Honoring those who served

  • Published
  • By Senior Airman Caleb F. Butler
  • 56th Fighter Wing Public Affairs

LUKE AIR FORCE BASE, Ariz. – Five verses, three days, and one goal – an acrostic that spells out HONOR. 

The Honor Guard Charge is a sacred creed memorized by every ceremonial guardsman since the 1980s. Upon arrival to the Luke Air Force Base Honor Guard building, trainees are immediately tasked with their first assignment: to learn the Honor Guard Charge and recite it from memory. 

The first letter “H” stands for “Handpicked to serve as a member of the Luke Air Force Base Honor Guard, my standards of conduct and level of professionalism must be above reproach, for I represent all others in my service.”

Honor Guard consists of Airmen from various career fields nominated by their leadership to represent Luke AFB, as well as the Air Force, in local ceremonies.

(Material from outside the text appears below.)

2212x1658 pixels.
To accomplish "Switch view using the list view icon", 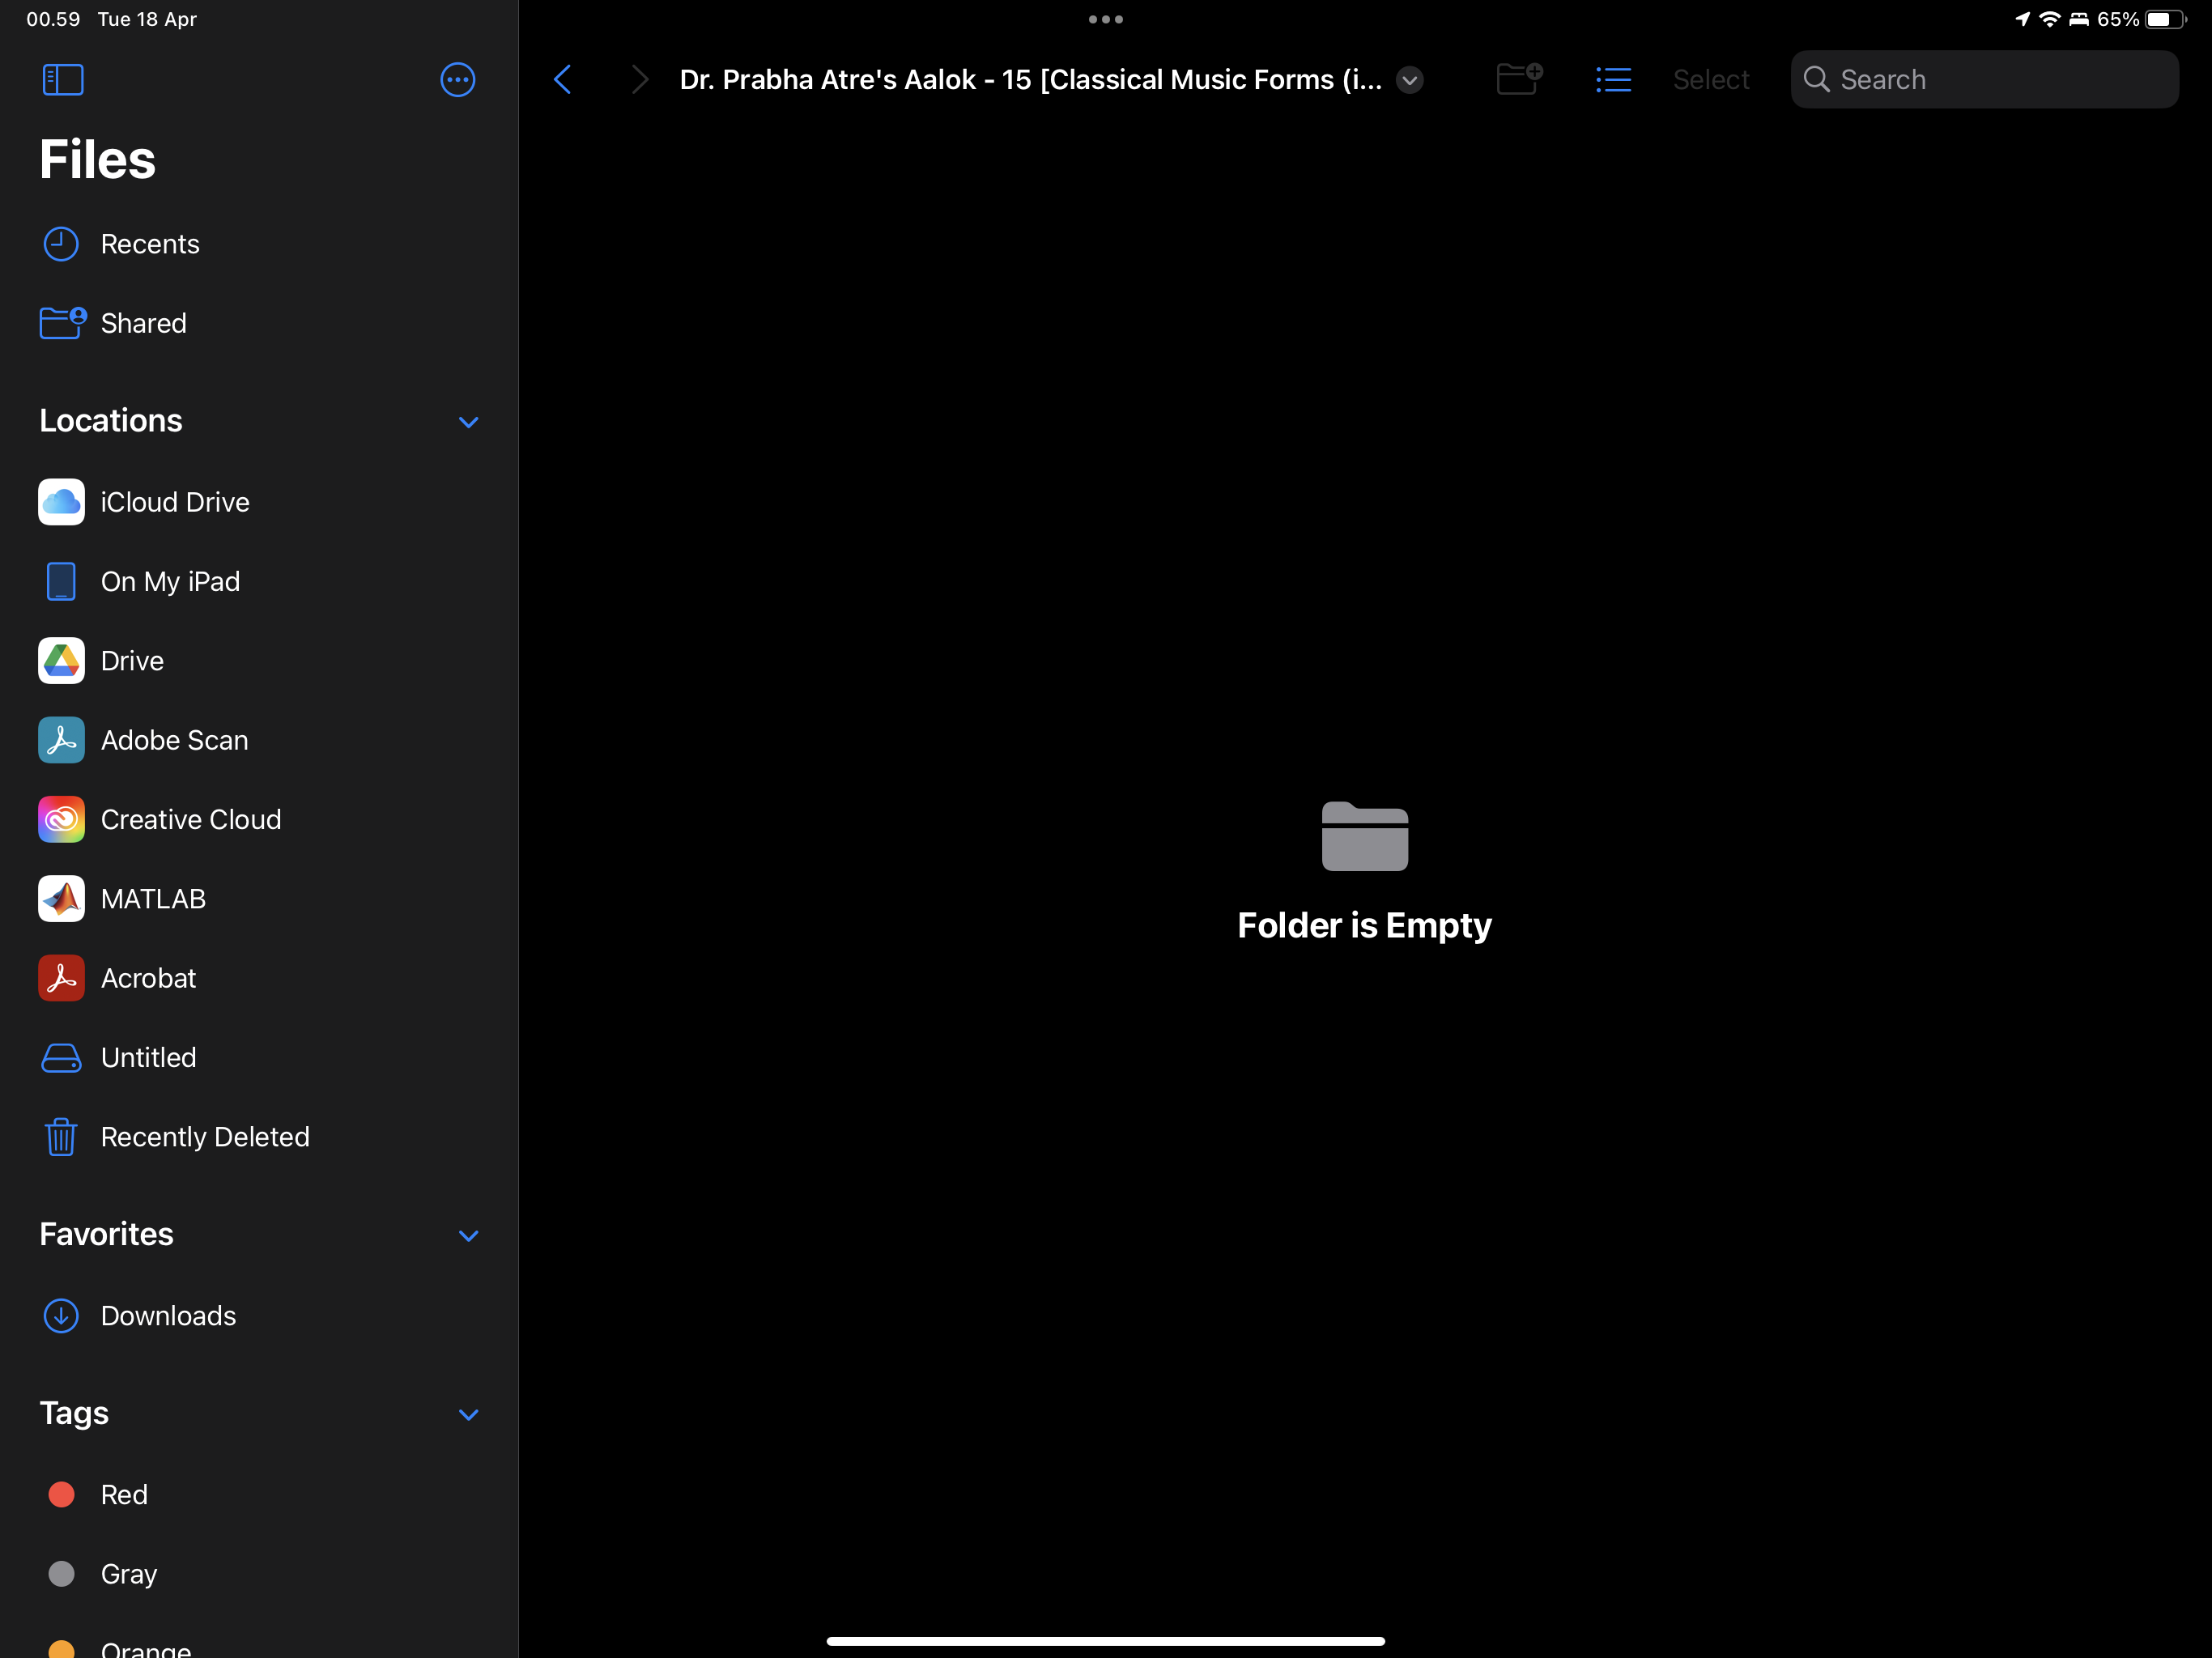I will [1612, 80].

“When you step out onto that platform for a detail you have to lock in, there’s no room for mistakes,” said U.S. Air Force Airman 1st Class Bryce Evans, 56th Fighter Wing ceremonial guardsman. “It takes an incredible amount of professionalism, and it's definitely made me think twice about how I go about my daily business now, with both the way I talk and how I act. I recognize that I represent myself, as well as Luke, the Air Force and the service member that I am performing for.” 

After graduating from training, Airmen receive ceremonial blues. The “O” in HONOR explains the importance of this uniform. “Others earned the right for me to wear the ceremonial uniform, one that is honored in a rich tradition and history. I will honor their memory by wearing it properly and proudly.”

“When I get to my detail and I put that ceremonial coat on, it flips a switch, I'm in my uniform now and it's showtime,” said Evans. “I just get into a zone where I lock in and don't focus on anything other than the mission at hand – paying my respects.” 

Honor guard members at Luke often perform in harsh conditions, wearing wool suits in over 110 degree weather. In addition, they encounter distraught families and difficult emotional situations. “N” stands for “Never will I allow my performance to be dictated by the type of ceremony, severity of the temperature or size of the crowd. I will remain superbly conditioned to perfect all movements throughout every drill and ceremony.”

“To maintain my bearing, I try to put myself in a mental state of whoever I'm performing for,” said U.S. Air Force Staff Sgt. Zachary Sheene, 56th FW Honor Guard training lead. “If I'm there for a family at a funeral, I internalize that emotion that they're feeling through my past experiences, like funerals that I've been to for my loved ones. I do my best to see through their eyes and use that as motivation to do the best that I possibly can.”

The fourth letter is “O,” which stands for ‘Obligated by my oath, I am constantly driven to excel by a deep devotion to duty and a strong sense of dedication.’ 

“When my grandpa passed away, they had the honor guard at the funeral and it was really cool at the time,” said Evans. “However, during my time here, I came to realize there were a lot of mistakes made during his ceremony. I refuse to make their mistakes now that I have my chance to fill those shoes. I just want to be able to honor that service member and their family with every aspect of my performance.” 

Often, the only interaction community members may have with the Air Force is with a base honor guard. According to the Honor Guard Manual, the image portrayed by honor guard members must be one that instills confidence and pride in our service and country. 

“R” stands for “Representing every member, past and present, of the United States Air Force. I vow to stand sharp, crisp and motionless, for I am a ceremonial guardsman.”

“We represent the Air Force’s gratitude toward families for the time that they put into supporting their loved one throughout their military service,” said U.S. Air Force Tech. Sgt. Matthew Ramirez, 56th FW Honor Guard flight chief. “It is also a chance for us to give the service member a final send-off in the most respectful and dignified way that we know how to in the military.” 

The ceremonial guardsman is an individual of good reputation responsible for protecting and overseeing the maintenance of high standards on and off duty. Honor guard personnel are expected to exceed the Air Force standards and present a flawless image to the public. 

“We don’t perform for the crowd per se,” said Sheene. “We celebrate with ceremony. It’s a mission of gratitude. That is what’s important, giving thanks to those who served before us.”